*EXERCISE TASKS*.
A - In the passage on early writing systems, how is the Hittite verb walht, meaning "he struck," written in a syllabary?
B - Carry on the passage about early scripts and alphabets from its last sentence, in the same expository style.

** Begin PASSAGE GIVEN **

Most early scripts, such as cuneiform or Linear B, were syllabaries. This means that what was written were syllables (bu, ba, bi), not individual sounds. The disadvantage of such scripts is that they require many signs, at least several dozen in Linear B script, and several hundred in cuneiform. They also have great difficulty writing groups of consonants. For example the Hittite verb for "he struck" is walht, which ends up being written wa-al-ah-ta, with lots of dead vowels. But at least these scripts can write vowels!

Alphabets record phonemes, or individual sounds, instead. Egyptian hieroglyphic script is a complicated alphabet of consonants which arose from pictograms. The advantage of such a script is that it can cope with consonant clusters, but it can't write vowels (at least not unambiguously) at all.  And, with several hundred signs, it's as difficult to learn as cuneiform.

The next big breakthrough, made by practical merchants in Phoenicia, was to develop a script which made do with just a handful of signs.

** End PASSAGE GIVEN **
** Begin GIVEN DATA **

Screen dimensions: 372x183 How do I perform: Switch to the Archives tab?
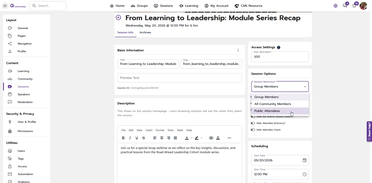click(x=145, y=32)

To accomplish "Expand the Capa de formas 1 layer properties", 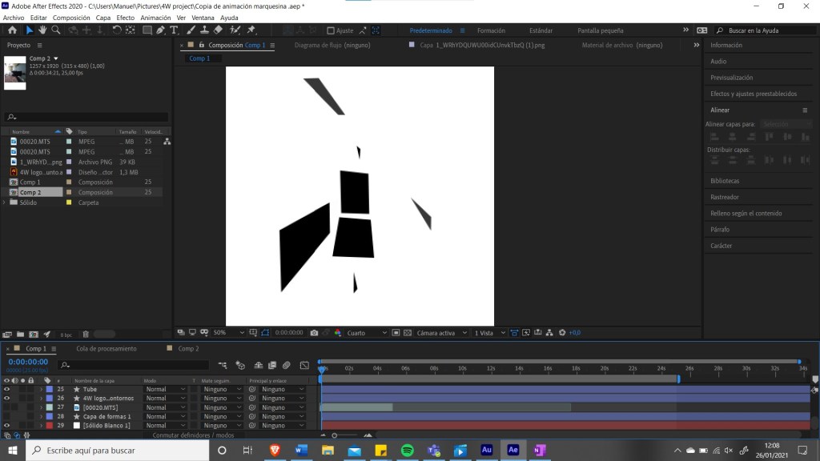I will pos(41,417).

** End GIVEN DATA **

*ANSWERS IN ORDER*.
A - wa-al-ah-ta

B -
A fragment of a wall relief from El Amarna, showing hieroglyphs, which dates to around 1379-62 BC. Logie Collection Acc# 169.83

The idea in theory was: one consonant = one sign. In the Phoenician city of Ugarit an alphabet with 30 signs was used from ca. 1400-1200 BC. By the early 1st millennium the alphabet used by the Phoenicians, Israelites, and other Canaanites had it down to just 22 signs. These were all consonant scripts, however, with no reliable way to write vowels, so the reader often had to guess what word was actually meant by a group of signs. They could insert vowels this way for one word or another way for different word. But it was much easier to learn 20-30 signs as opposed to several hundred.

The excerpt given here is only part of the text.